There's a lot of hypocrisy here about the types of weapons it's considered OK to use in war.
Personally, I don't share the shocked outrage that results from the use of chemical or biological weapons. Why? Because first of all, war itself is an outrage, the ultimate sin, a game where the rules are made be broken (and they always are, by all sides, no matter how piously the "good guys" claim they adhere to humanitarian norms. For just one instance, remember Abu Ghraib in Iraq? or the "collateral damage" video famously published by Wikileaks?
And if you do die as a result of chemical weapons as opposed to the OK ones (bullets, shells, bombs, etc.), what fucking difference does it really make? You're still dead. Maybe the bad guys killed more of you with chemicals, or maybe not: what about things like the MOAB, the "mother of all bombs", that can kill every living thing in some enormous radius? Is that still a "humanitarian" way to kill people? Or phosphorous weapons?

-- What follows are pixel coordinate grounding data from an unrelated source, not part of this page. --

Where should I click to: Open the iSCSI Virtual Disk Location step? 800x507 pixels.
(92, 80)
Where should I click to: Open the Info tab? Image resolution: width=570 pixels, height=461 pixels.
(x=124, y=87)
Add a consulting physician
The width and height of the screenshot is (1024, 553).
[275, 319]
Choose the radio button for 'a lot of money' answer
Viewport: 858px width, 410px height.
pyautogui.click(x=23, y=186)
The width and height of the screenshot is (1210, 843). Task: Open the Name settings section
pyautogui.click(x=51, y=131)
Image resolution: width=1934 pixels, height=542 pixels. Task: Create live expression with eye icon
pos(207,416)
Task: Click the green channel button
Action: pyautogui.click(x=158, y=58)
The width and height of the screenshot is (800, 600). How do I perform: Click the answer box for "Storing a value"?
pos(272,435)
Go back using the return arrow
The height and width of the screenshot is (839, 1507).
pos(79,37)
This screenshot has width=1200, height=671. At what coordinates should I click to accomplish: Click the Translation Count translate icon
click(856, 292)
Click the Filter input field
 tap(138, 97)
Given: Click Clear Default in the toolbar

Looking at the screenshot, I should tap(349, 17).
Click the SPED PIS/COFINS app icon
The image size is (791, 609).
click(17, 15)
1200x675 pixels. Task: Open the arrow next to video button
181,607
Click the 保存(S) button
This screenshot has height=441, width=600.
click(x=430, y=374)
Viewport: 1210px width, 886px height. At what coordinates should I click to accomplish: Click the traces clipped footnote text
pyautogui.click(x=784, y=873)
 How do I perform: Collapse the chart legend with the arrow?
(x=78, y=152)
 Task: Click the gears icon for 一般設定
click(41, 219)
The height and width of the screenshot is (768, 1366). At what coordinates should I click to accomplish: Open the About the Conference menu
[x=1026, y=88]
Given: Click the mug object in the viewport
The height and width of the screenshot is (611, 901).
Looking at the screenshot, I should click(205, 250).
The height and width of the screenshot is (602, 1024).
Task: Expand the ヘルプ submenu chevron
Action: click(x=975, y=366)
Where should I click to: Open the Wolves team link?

For another thing, the pious good guys use all kinds of "acceptable" munitions that ought to be in the same category as chemical/biological/nuclear, like cluster bombs. Which the West uses all the fucking time.
So don't go moralizing to me about how X is evil because they used Y in war. (Short of actual nuclear weapons, of course, which constitute the ultimate sin. And who is still so far the only nation to have used them?)